The Internal Revenue Service announced on September 14 that it was “increasingly alarmed” about potentially abusive submissions for tax credits under the Employee Retention Credit (ERC), which is a tax credit passed in conjunction with relief promulgated under the CARES Act. Citing a backlog in reviewing current claims and warning about aggressive promoters pushing employers to take questionable tax positions, the IRS announced an aggressive crackdown on enforcement under the ERC program. The IRS guidance also provides for a longer processing time for current submissions as well as relief programs for ineligible employers that applied for the credit.
This Q&A summarizes what the announcement means for employers that have already filed an ERC claim as well as for those that are thinking about filing a claim in the future.
What is the basis for filing an ERC claim?
There are two bases for employers to claim the ERC. The first is a “decline in gross receipts,” which is a mathematical calculation that compares income during eligible quarters during 2021 and 2022 to similar quarters during 2019 and 2020. Because the decline in gross receipts test is objectively determinable, the IRS has not scrutinized submissions under this standard to the same degree as those employers that filed under the second eligibility test — the “governmental order test.” Under the governmental order test, an employer has to experience a “suspension of operations” due to a qualifying governmental order. The test is based on relevant facts and circumstances and is intended to apply only if there is a more than nominal suspension of operations. The IRS is concerned that employers are taking aggressive tax positions with respect to the governmental order test, often in reliance on advice of unscrupulous promoters and advisers.
What does the announcement mean for employers that have already filed a claim but not yet received a refund?
For employers that have already filed a claim but not yet received a refund, the guidance has different implications depending on whether the employer wants the IRS to continue processing its submission:
- For those employers that want to continue their submission, the wait to receive a refund will take longer. The IRS stated the standard wait time will expand from 90 days to 180 days. In reality, many employers have waited longer than the standard time to receive a refund, even before the new announcement. In sum, employers can expect to wait at least 180 days to receive an ERC refund, but should plan to wait for up to a year or longer. Employers can also expect more detailed information requests from the IRS when claims are processed.
- For employers that have already filed a claim but do not want to continue pursuing their submission, the IRS unveiled a special withdrawal option. Under this option, employers can withdraw a pending submission even if the employer is currently under an IRS audit. The guidance suggests that this option will allow employers to avoid potential civil penalties as well as avoid the newly announced settlement program intended to recoup payments made to ineligible employers. The IRS will announce new details on the special withdrawal option soon.

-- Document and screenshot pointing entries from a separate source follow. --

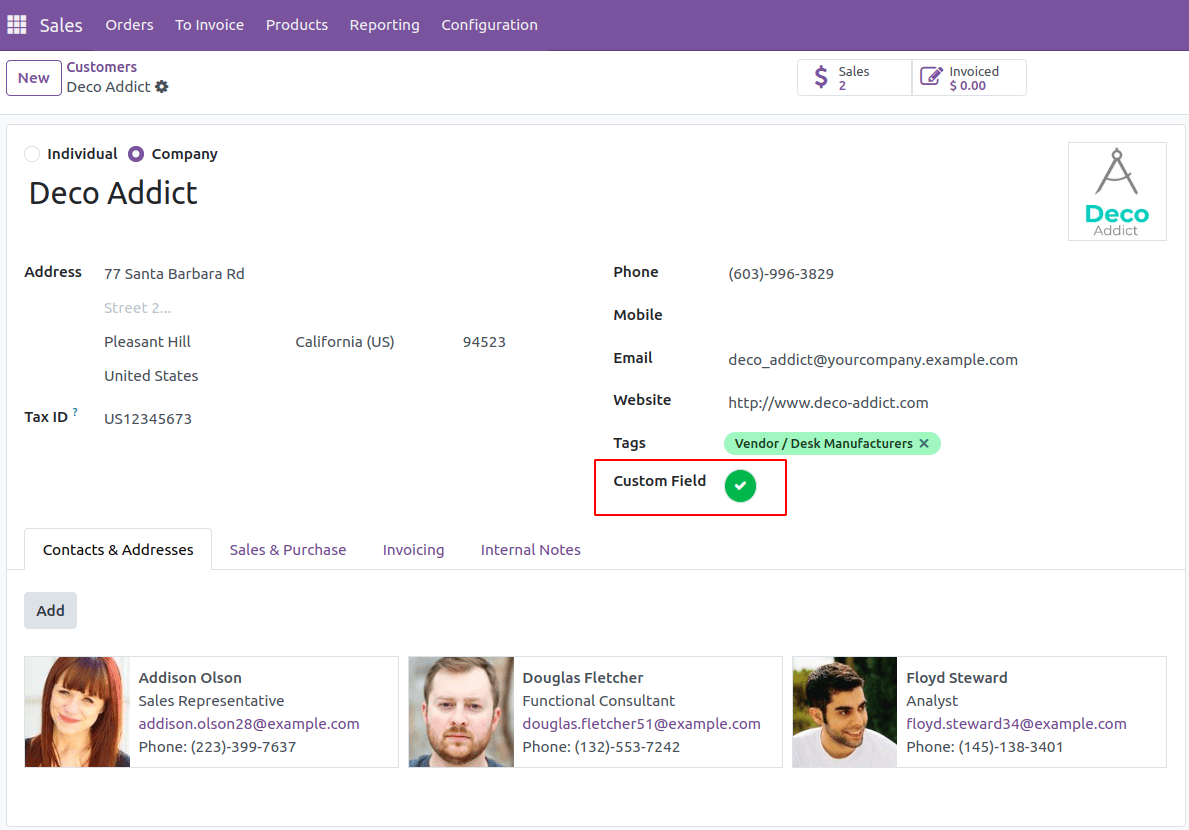The height and width of the screenshot is (830, 1189).
Task: Open the Invoicing tab
Action: pyautogui.click(x=413, y=549)
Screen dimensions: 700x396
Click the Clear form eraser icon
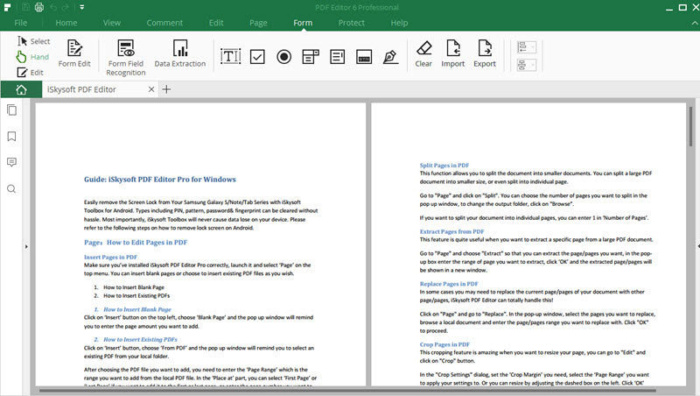tap(424, 48)
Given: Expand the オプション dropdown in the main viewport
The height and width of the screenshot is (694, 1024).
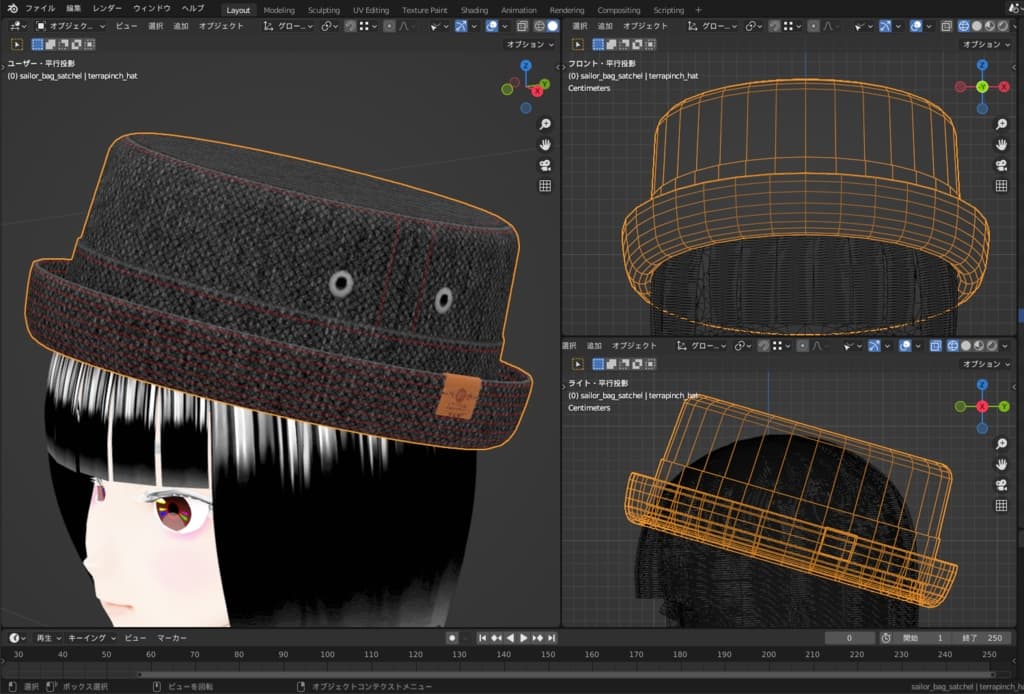Looking at the screenshot, I should [529, 44].
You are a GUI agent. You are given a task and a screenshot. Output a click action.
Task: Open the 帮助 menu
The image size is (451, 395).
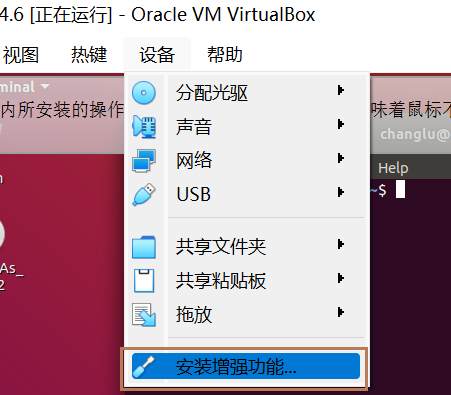point(224,55)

How does the announcement affect employers that have already received a refund under the ERC?
It does not affect refunds that were previously paid, although employers that received a refund may want to reconsider their eligibility in light of the enhanced enforcement initiative. The IRS warned that taxpayers were taking overly aggressive positions in applying for the ERC and announced a new initiative to audit employers that previously received refunds, as well as an initiative to pursue criminal investigations against employers and tax preparers that submitted fraudulent claims. The IRS also announced that it would unveil a “settlement program” for employers that received an ineligible refund and repay the amount. Under this program, employers can make repayment of the refund without penalties and without future compliance enforcement.
What should employers do if they have a valid claim but have not yet submitted it to the IRS?
The guidance does not extend the deadlines to submit a claim, which are quickly approaching. For eligible credits for the first quarter of 2020, the deadline to submit an amended tax return is April 15, 2024. Employers that want to submit a claim should consult with a trusted tax professional to ensure the claim is eligible for the ERC.
What should employers do if they already submitted an application but are unsure about their eligibility for the ERC?
Consult a reputable tax professional immediately. The IRS specifically criticized the numerous consulting firms that advised employers to apply for the ERC on the basis of fraudulent or questionable evidence. Accordingly, the IRS described a number of “red flags” that employers should pay attention to when analyzing whether their consultant provided legitimate and reliable advice on the ERC. Some of the red flags include:
- Consultants with aggressive public advertising that promises eligibility for the program without an analysis of a taxpayer’s individual situation, or promises of a “second opinion” on eligibility for the credit.
- Advisers that take a percentage of the credit received rather than work on an hourly or fixed-fee basis.
- Companies that promise an “easy application process” and fail to include key details in determining eligibility, such as the fact that supply chain disruptions will not typically result in eligibility for the ERC.
What are the potential penalties for accepting the credit based on inaccurate or ineligible criteria?
The IRS can impose civil and criminal penalties as well as seek repayment of the amount of the credit previously claimed. Typically, the IRS will seek to impose penalties and repayment through the audit process.